Blood and Water

Giles woke to the sounds of screams being abruptly cut off.

Giles woke to the sounds of screams being abruptly cut off. He had heard them in his sleep, but in truth, many creatures screamed, yelled, shouted and he didn’t usually pay attention. It was actually the quiet that did it. It was an eerie silence, as if the lagoon had just witnessed something. Around him, his mangrove shuddered, and he felt her emotions, a flurry that shifted from one thing to another, as if she didn’t know how to feel, but it was … something. Horror? Maybe. Disgust? Kind of. Revulsion? Yes. Something beneath their roots was wrong. Off.

Giles slid from inside the tree, taking only what was necessary to form his face, enough to stick his head out from inside the bark. The sun blinded him at first, bright for no reason, overly cheery considering what had woken him. He scanned the other mangroves, looked across the water and saw nothing. The lagoon was still, silent except—

There was a slurping sound, tearing, chewing then deep gulps and gasps. Against the roots. Giles sighed and looked down. All he could see was a tail, wide, flared, iridescent. It could have been a fish tail, but he knew it wasn’t. Dark red blood stained the water beneath and around the lazily fanning appendage. He sighed again, this time more of a grunt of irritation breathed out of his nostrils.

Giles pulled his head back in and mentally manifested his body, large and muscular like he had been before he joined the trees, brown like the bark. Strong. With the thought firmly in mind, Giles stepped from inside his tree and climbed over the roots until he was hanging, his toes melded with the root he had chosen, upside down so that he could see what rested against the side of his tree.

The water sprite was back.

All he could see was her back, lithe, pale green skin that shifted into purple, green and blue scales across curvaceous hips that led to the flopping tail. She could’ve chosen any form, had she wanted to, but mermaids were never out of popularity with humans, which made them easy prey. Most otherworldly creatures preferred easy, simple, safe. A quick kill kept them hidden and safe. Giles shuddered. The sprite was curled around a large man, tanned, muscular, dead. What was left of his neck was a grisly mass of chewed tissue and bone. His head, a look of horror trapped on the face, flopped and jiggled as she tore off another bite.

“You’re going to kill my tree if you keep doing this by us. She’s sensitive.” Giles said. The mermaid froze, her face still buried in the gaping hole of the human. Giles steeled his nerves for when she looked at him, covered with blood and bits of flesh, like the last time, when he had recoiled in horror because she reminded him of the past. This time, though, she dropped the man, like a branch drops a dead leaf, and awkwardly climbed through the roots to clear water. She dove under, and Giles flipped backwards, unhooking his feet from the tree limb and sitting on it instead. She would return.
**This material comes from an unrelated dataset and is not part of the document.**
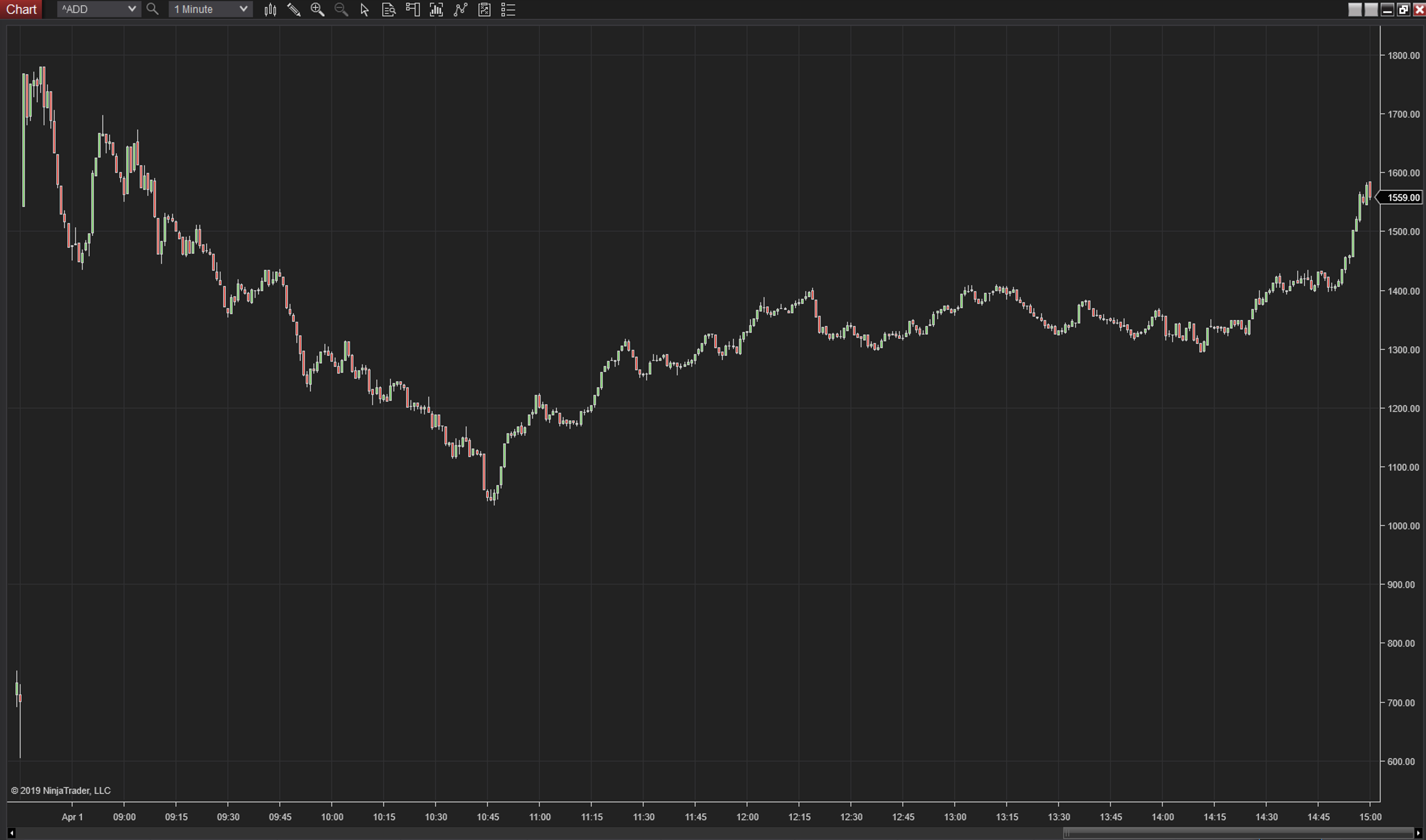Screen dimensions: 1426x840
Task: Open the chart properties list icon
Action: click(508, 10)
When she came up, her face was clean and her smile, full of serration and pointed teeth between full, lavender lips, was wide. She spoke in a soothing voice that was almost a whisper, soft and slow. The sound traveled across the water. “Hello, tree spirit.”

Her eyes were never-ending circles of blue, from the lightest hue to the darkest. Her hair was a mass of pale, pale, white, curls, riotous, both long and short, large but fine. Oxymoron. She cocked her head when he didn’t speak but continued to study her. She posed and ran her hand suggestively down her torso. “You are interested?”

Giles laughed, a quick bark of disgust and incredulity. “No.”

“Pity.” Her soft voice sounded like she meant it, but Giles knew better than to trust the water kind.

“Stop eating under Syl—my tree.” Giles folded his arms across his broad chest and frowned at the sprite.

“How else will I see you?” She laughed, and it was a delight to hear, fluid and full of promise.

Giles shook his head. “You won’t. Take your dinner and go.”

“He’s not warm anymore.” Her voice held a hint of a whine.

“All the more reason to bury him at the bottom of the ocean.” Giles pointed at her as he began to meld back into his mangrove. “Don’t come back.”

“Wait,” she said, and it was the first time Giles had heard her actual voice, no magic, no water within, just a sultry tone, similar to earlier, but fuller, rich.

He stopped, half in the tree, half out of it, and looked at her. He met her eyes and waited.

“Do you … ” she paused, her second eyelid flickering as she blinked and looked around at the forest. “Do you ever swim?”

“No.”

“So, you walk? There?” She tilted her head towards the beach that was on the other side of the lagoon, towards the rocks that made up more of the island than the beach or trees did.

“No.”

“You stay with your tree.” She sounded disappointed.

“Yes.” Giles slid his foot in, felt the magic of his relationship with the mangrove begin to take over.

And as much as he hated to admit it, the creature looked lonely. He could almost see hope in her eyes.

“Wait.” He heard the desperation in her voice and looked back. “Tomorrow? If I don’t bring a death, you will come out? I tried to get your attention before. This … ” She pointed at the body and shrugged. “ … worked.”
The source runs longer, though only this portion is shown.